Going from “No” to “Grow”

Titus 2:11, 12 “For the grace of God has appeared, bringing salvation to all men, instructing us to deny ungodliness and worldly desires and to live sensibly, righteously and godly in the present age,”

Over 20 years ago Nancy Reagan rather famously responded to a question about what she would say to today’s teenagers to help them stay away from drugs. She said, “Just say no.” Some criticized her, of course, for a simplistic answer to a difficult problem; but actually that’s not a bad start in reference to any sin problem. But you need more than just “no” ; you also need “grows. Let me offer a few “grows” to help us overcome against the temptations we face as Christians.

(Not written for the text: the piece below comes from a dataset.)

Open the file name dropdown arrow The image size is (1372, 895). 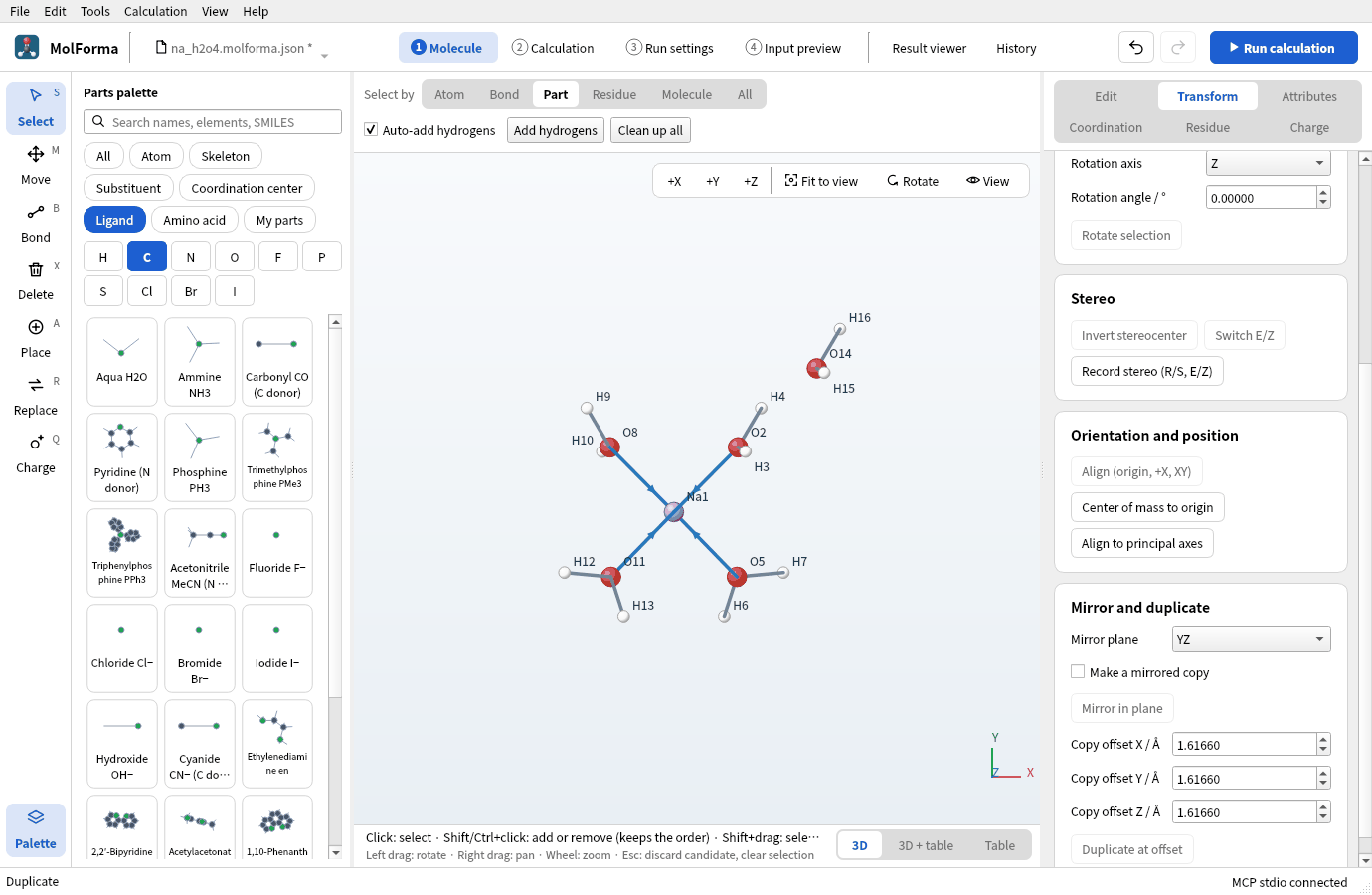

Don’t say “yes” the first time. This advice would be primarily for young people who still haven’t said yes to some very dangerous things. Young people, you’re going to face some really alluring temptations in your life: sex, drugs, drink, gambling, and much more. And when Satan throws these temptations your way, he’ll usually also throw in, “Go ahead, just once. What will it hurt?” In a word, “Plenty.” Just once sometimes leads to pregnancy, death by drugs, or someone killed from drunk driving. But even more than this, ask any adult in the congregation (ANY adult), doing something just once is the doorway to doing it again and again. Temptations are far less powerful, if you never say yes the first time and give it the chance to get its claw into you. It is a preemptive strike” and enormous advantage “against sin.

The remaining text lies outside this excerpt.